**** MATERIAL PROVIDED

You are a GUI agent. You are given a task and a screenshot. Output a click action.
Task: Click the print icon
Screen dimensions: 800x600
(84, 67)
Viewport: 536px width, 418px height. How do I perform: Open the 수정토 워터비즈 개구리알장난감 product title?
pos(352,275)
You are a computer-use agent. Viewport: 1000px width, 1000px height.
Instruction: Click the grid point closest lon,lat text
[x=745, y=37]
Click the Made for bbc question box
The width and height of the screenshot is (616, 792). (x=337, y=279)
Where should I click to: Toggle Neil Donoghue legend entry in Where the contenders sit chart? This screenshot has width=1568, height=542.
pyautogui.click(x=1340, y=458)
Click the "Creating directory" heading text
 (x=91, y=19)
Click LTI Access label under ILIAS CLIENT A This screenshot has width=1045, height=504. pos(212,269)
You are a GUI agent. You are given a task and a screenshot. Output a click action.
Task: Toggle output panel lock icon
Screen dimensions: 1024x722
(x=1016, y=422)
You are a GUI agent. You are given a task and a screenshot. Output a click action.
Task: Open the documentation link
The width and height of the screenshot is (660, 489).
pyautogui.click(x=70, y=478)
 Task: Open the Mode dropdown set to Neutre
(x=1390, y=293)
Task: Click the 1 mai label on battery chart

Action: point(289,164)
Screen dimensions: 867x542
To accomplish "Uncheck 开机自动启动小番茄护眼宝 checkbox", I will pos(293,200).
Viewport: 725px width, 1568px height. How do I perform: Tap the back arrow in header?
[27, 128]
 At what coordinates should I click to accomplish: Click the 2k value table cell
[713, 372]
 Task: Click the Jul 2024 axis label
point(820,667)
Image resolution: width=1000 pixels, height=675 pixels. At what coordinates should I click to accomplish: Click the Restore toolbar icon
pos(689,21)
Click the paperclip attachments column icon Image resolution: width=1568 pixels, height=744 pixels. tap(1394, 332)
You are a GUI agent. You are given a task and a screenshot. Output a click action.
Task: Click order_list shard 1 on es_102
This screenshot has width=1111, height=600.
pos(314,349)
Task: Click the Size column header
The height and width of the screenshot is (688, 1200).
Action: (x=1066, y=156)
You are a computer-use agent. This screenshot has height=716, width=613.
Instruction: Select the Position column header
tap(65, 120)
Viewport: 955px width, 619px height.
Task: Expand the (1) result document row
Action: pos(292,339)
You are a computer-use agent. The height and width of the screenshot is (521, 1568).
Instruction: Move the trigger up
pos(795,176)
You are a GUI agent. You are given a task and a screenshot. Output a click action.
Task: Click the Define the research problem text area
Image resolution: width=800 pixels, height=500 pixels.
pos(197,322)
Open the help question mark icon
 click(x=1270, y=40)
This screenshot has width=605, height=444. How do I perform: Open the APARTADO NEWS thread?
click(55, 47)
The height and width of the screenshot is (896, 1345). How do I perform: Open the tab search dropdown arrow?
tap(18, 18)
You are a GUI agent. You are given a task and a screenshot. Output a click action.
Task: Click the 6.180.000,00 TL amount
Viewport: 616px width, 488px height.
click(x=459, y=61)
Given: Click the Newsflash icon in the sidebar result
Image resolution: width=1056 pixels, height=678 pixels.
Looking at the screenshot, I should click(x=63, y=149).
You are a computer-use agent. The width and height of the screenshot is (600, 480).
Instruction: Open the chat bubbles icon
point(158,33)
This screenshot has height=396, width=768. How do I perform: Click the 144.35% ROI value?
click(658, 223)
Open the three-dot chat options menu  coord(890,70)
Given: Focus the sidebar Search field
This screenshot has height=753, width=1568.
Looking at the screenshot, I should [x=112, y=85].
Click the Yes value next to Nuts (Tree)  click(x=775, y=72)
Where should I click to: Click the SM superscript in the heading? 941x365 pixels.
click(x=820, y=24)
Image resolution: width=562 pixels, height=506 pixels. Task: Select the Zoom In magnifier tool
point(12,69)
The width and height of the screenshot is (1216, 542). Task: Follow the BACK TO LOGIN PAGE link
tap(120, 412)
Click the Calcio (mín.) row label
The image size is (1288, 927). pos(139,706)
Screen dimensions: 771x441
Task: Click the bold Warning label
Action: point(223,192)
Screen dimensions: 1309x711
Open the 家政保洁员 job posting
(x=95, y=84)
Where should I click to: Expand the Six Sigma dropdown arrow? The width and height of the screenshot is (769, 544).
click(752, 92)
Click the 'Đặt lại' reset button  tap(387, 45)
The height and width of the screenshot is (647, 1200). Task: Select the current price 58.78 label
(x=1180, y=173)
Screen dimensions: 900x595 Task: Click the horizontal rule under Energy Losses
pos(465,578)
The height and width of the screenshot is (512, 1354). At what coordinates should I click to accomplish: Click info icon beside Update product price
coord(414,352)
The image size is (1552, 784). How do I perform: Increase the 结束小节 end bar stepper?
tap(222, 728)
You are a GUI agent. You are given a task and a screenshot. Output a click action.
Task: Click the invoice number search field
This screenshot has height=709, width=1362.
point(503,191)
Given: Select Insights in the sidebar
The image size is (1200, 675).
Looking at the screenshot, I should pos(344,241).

********

● ABOUT THIS TASK
Each line above with the string "computer" should be reported in full.

● ANSWER TO THIS PROBLEM
You are a computer-use agent. Viewport: 1000px width, 1000px height.
You are a computer-use agent. This screenshot has height=716, width=613.
You are a computer-use agent. The height and width of the screenshot is (521, 1568).
You are a computer-use agent. The width and height of the screenshot is (600, 480).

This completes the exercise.